Multi-threading on Multi-CPU machines

Garry Taylor

unread,

Jul 8, 2002, 11:02:54 AM7/8/02

to

Hello,
I am attempting to make a multi-threading function in one of my
programs in an effort to gain a speed increase, but I'm getting quite
the opposite, even on a dual-CPU Intel/Linux box. Can anyone enlighten
me as to why, my code is below:
--------
import thread
import time

ThreadCounter = 0
Iterations = 100

def Threader():
global ThreadCounter
global Iterations
Counter = 0
temptime = time.time()
while Counter < Iterations:
Counter = Counter + 1
thread.start_new_thread(TakesTime,())

while ThreadCounter < Iterations:
pass

print "Threaded: "+str(time.time() - temptime)

def TakesTime():
global ThreadCounter
Text = "Test"
Counter = 0
while Counter < 20:
Text = Text + Text
Counter = Counter + 1
ThreadCounter = ThreadCounter + 1

def NoThreader():
global Iterations
temptime = time.time()
Counter = 0
while Counter < Iterations:
Counter = Counter + 1
TakesTime()

print "Non-Threaded: "+str(time.time() - temptime)

Threader()
NoThreader()
--------

This does the same thing, threaded and then not, but on all of my
machinbes, the multi-threaded is slower, what can I do about this?

Thanks

garry

Steven

unread,

Jul 8, 2002, 12:27:17 PM7/8/02

to

"Garry Taylor" <gta...@lowebroadway.com> wrote in message
news:f0fd5987.02070...@posting.google.com...

> Hello,
> I am attempting to make a multi-threading function in one of my
> programs in an effort to gain a speed increase, but I'm getting quite
> the opposite, even on a dual-CPU Intel/Linux box. Can anyone enlighten
> me as to why, my code is below:

.....

>
> This does the same thing, threaded and then not, but on all of my
> machinbes, the multi-threaded is slower, what can I do about this?

does the Python interpreter run on both CPU's? that is, do you have the
Python threads executing concurrently on both CPU's, I'd imagine that they
would be, but just wondering...

I tested on my machine, which is a single AthlonXP 1900, and get times of
about 3.6 and 3.4 for the Threader and NoThreader versiosn respectively, and
I'd attribute a fair bit to the creation time for a thread, though I don't
have any real timing to back that up.
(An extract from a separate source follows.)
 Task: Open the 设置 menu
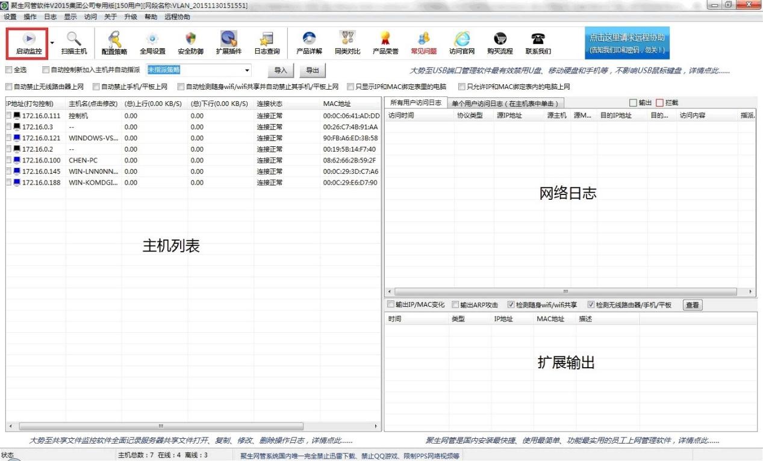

I did change it slightly so that the
function passed did no work, so it was basically just the overhead of
setting up and finishing a thread, and the threaded version took much longer
than the non-threaded (as you'd expect on a single CPU machine).

As it is, although you can have a CPU running each tasks, you still do very
frequent checking of variables that are global to the whole thing, so that
constant checking of the THreadCounter is going to introduce an overhead
that isn't present on the non-threaded, as is the increment operation in
each thread, the non-threaded version doesn't have the overhead of changing
the variable on whatever CPU its sitting.

If there were a method running half the threads on one CPU, and half on the
other, and not communicating with that 'parent' until the very very end,
when all of each thread-spawners threads had completed, then you might see a
performance increase.

I'm sure someone with a better knowledge of threading on Python can give you
a better answer...

Steven

Joseph A Knapka

unread,

Jul 8, 2002, 4:57:52 PM7/8/02

to

Garry Taylor wrote:
>
> Hello,
> I am attempting to make a multi-threading function in one of my
> programs in an effort to gain a speed increase, but I'm getting quite
> the opposite, even on a dual-CPU Intel/Linux box. Can anyone enlighten
> me as to why,

Yes. CPython threads cannot utilize multiple CPUs, due to the
Global Interpreter Lock, which may only be acquired by one
thread at a time. Apparently Jython threads do not have
this limitation, as the GIL doesn't exist in Jython, or so
I'm told. So if you simply ran your program under Jython
you might see an improvement.

Cheers,

-- Joe

Aahz

unread,

Jul 9, 2002, 12:14:01 AM7/9/02

to

In article <f0fd5987.02070...@posting.google.com>,

Garry Taylor <gta...@lowebroadway.com> wrote:
>
>I am attempting to make a multi-threading function in one of my
>programs in an effort to gain a speed increase, but I'm getting quite
>the opposite, even on a dual-CPU Intel/Linux box. Can anyone enlighten
>me as to why, my code is below:

Pure Python code will always slow down when threaded; in order to gain a
speedup, you must call an extension that releases the GIL. All I/O
functions in Python release the GIL, for example. For more info, see
the slides on my home page.
--
Aahz (aa...@pythoncraft.com) <*> http://www.pythoncraft.com/

Project Vote Smart: http://www.vote-smart.org/

Garry Taylor

unread,

Jul 9, 2002, 5:02:38 AM7/9/02

to

Joseph A Knapka <jkn...@earthlink.net> wrote in message news:<3D29FC43...@earthlink.net>...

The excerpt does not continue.